# [Problem to work on]
Copy out, unchanged, each line of the items below that contains the word "accomplish".

--- --- ---

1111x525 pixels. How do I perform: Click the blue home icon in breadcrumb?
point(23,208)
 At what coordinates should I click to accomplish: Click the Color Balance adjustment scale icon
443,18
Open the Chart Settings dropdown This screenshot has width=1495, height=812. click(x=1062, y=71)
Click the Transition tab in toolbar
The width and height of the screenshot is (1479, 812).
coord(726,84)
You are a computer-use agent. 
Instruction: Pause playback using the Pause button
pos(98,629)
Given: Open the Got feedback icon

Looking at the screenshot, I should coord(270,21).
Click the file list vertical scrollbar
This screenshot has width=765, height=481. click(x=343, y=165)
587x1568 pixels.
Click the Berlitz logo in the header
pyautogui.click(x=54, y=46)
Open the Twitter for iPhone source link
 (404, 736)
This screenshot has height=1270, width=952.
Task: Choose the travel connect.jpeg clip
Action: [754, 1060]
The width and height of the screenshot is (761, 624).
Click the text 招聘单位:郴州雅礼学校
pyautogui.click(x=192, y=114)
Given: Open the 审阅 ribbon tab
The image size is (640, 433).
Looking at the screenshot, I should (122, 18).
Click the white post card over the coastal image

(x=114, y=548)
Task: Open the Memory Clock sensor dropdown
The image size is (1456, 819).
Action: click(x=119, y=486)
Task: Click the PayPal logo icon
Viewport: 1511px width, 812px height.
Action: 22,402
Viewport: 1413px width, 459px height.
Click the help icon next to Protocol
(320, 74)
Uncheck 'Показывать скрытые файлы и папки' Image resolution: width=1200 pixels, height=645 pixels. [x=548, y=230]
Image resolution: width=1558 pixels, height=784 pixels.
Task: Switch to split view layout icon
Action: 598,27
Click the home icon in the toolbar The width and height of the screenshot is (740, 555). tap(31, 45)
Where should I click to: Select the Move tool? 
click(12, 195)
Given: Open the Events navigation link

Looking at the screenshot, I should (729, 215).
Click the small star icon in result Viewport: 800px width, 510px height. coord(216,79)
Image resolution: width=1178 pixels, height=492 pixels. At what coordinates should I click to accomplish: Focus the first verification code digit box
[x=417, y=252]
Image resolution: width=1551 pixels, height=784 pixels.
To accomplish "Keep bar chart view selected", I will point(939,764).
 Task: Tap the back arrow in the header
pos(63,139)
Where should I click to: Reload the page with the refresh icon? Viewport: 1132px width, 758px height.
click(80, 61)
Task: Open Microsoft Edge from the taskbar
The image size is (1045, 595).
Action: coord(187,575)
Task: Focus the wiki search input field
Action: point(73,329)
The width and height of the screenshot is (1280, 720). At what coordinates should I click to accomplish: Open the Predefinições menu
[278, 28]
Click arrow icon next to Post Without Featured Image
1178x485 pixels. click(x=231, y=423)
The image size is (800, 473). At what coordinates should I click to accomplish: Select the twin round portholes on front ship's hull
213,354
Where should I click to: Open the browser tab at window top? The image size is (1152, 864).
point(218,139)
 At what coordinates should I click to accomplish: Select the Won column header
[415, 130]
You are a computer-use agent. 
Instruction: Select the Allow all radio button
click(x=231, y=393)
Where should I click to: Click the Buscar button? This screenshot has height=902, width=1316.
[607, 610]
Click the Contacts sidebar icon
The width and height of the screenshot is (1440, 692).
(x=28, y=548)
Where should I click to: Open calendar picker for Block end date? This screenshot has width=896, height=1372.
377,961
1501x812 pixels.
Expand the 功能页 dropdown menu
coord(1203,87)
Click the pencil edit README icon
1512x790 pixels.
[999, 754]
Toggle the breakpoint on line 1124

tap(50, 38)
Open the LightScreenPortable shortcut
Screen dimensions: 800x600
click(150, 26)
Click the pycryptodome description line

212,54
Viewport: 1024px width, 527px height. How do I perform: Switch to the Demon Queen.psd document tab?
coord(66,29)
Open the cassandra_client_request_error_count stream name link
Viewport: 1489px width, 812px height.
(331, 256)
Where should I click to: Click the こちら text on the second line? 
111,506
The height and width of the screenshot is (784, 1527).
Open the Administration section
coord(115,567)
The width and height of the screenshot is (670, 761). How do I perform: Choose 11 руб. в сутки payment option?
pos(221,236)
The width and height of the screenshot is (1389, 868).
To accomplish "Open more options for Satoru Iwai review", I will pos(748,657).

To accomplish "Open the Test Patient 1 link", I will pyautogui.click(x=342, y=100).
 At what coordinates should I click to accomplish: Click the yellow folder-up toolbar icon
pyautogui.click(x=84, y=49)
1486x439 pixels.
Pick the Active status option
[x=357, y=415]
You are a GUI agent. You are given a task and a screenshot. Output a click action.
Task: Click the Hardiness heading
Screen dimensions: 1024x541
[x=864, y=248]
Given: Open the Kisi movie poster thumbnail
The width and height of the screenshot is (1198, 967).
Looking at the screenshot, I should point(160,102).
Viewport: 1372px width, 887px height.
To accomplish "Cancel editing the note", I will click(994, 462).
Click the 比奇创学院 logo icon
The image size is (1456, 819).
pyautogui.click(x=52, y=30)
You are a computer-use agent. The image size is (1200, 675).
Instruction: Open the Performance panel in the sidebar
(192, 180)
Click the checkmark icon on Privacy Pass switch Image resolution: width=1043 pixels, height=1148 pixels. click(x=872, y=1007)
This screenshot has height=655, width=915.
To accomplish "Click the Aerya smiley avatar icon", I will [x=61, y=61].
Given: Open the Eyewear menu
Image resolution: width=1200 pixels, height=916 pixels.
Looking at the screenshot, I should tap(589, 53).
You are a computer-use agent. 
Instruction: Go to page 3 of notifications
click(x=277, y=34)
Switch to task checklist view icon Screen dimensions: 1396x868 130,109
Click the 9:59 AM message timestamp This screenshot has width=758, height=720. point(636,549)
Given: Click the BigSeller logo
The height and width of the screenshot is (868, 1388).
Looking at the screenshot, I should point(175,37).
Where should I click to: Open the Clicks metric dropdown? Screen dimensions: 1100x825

--- --- ---

# [Solution]
 At what coordinates should I click to accomplish: Click the Color Balance adjustment scale icon
Image resolution: width=1178 pixels, height=492 pixels. At what coordinates should I click to accomplish: Focus the first verification code digit box
To accomplish "Keep bar chart view selected", I will point(939,764).
The width and height of the screenshot is (1280, 720). At what coordinates should I click to accomplish: Open the Predefinições menu
The image size is (800, 473). At what coordinates should I click to accomplish: Select the twin round portholes on front ship's hull
 At what coordinates should I click to accomplish: Select the Won column header
To accomplish "Open more options for Satoru Iwai review", I will pos(748,657).
To accomplish "Open the Test Patient 1 link", I will pyautogui.click(x=342, y=100).
 At what coordinates should I click to accomplish: Click the yellow folder-up toolbar icon
To accomplish "Cancel editing the note", I will click(994, 462).
To accomplish "Click the Aerya smiley avatar icon", I will [x=61, y=61].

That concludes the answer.